A partire da luglio, nel momento in cui gli Stati Uniti l’hanno inserita nella lista delle sanzioni, la vita di Francesca Albanese – relatrice speciale ONU sui diritti umani nei Territori palestinesi occupati – è stata stravolta.
Ieri, giovedì 4 settembre 2025, ha scelto di condividerlo pubblicamente al Senato, durante una conferenza stampa promossa da Alleanza Verdi e Sinistra.

“Non potendo aprire un conto corrente bancario non posso fare quasi niente. Sono rientrata a Napoli per ragioni familiari e senza carta di credito non ho potuto nemmeno affittare un’auto. Questa nei miei confronti è una modalità punitiva e persecutoria”, ha dichiarato. Una testimonianza che rende palpabile l’impatto quotidiano di una misura che colpisce non solo la sua persona, ma chiunque entri in contatto con lei: “Mia figlia è tecnicamente passibile di arresto per avermi comprato un caffè”.

Le misure punitive americane sono pesantissime: chi intrattiene rapporti finanziari con Albanese può essere punito con multe milionarie e fino a vent’anni di carcere.

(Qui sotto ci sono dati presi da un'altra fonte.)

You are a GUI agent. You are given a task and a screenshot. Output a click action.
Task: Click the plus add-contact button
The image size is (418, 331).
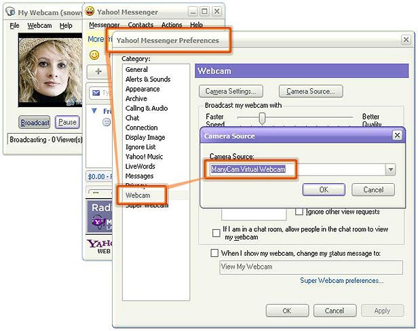98,71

Un isolamento costruito a tavolino, che congela legami e genera timori.

Da relatrice speciale ha presentato rapporti alle Nazioni Unite documentando, con rigore giuridico, le violazioni del diritto internazionale a Gaza, arrivando a definire la situazione un “genocidio in corso”. Non parole di militanza, ma analisi supportate da dati, riscontri concreti e norme internazionali.
In tale contesto ha, inoltre, svelato la complicità di 48 aziende che lucrano direttamente sull’occupazione. Imprese operanti in settori chiave quali telecomunicazioni, tecnologia, finanza e infrastrutture.
È proprio questa fedeltà al mandato che ha reso la sua voce insopportabile per Washington e Tel Aviv.

“L’attacco a me non è solo un attacco a me, è un attacco alle Nazioni Unite”, ha sottolineato. Mentre altri governi le hanno espresso solidarietà, da Roma è arrivato solo silenzio. “Nessuno del governo mi ha chiamato. In un ordinamento costituzionale ci si aspetta che l’organo preposto a difendere la Costituzione si pronunci su un provvedimento senza precedenti come questo. Spero che gli italiani si rendano conto di quello che sta succedendo nel Paese”.

Una domanda sorge allora spontanea: se chi mette in luce la tragicità di un evento diventa nemico, quale mondo resterà quando persino l’onestà del vedere diventa un crimine?

Oggi Francesca Albanese paga un prezzo altissimo.
Il suo racconto diviene, al contempo, attestazione e monito: ci ricorda che i diritti umani non si difendono a colpi di slogan, ma con il coraggio di nominare le ingiustizie.
E se questo agire diventa “reato”, allora è il concetto stesso di democrazia a essere sotto processo.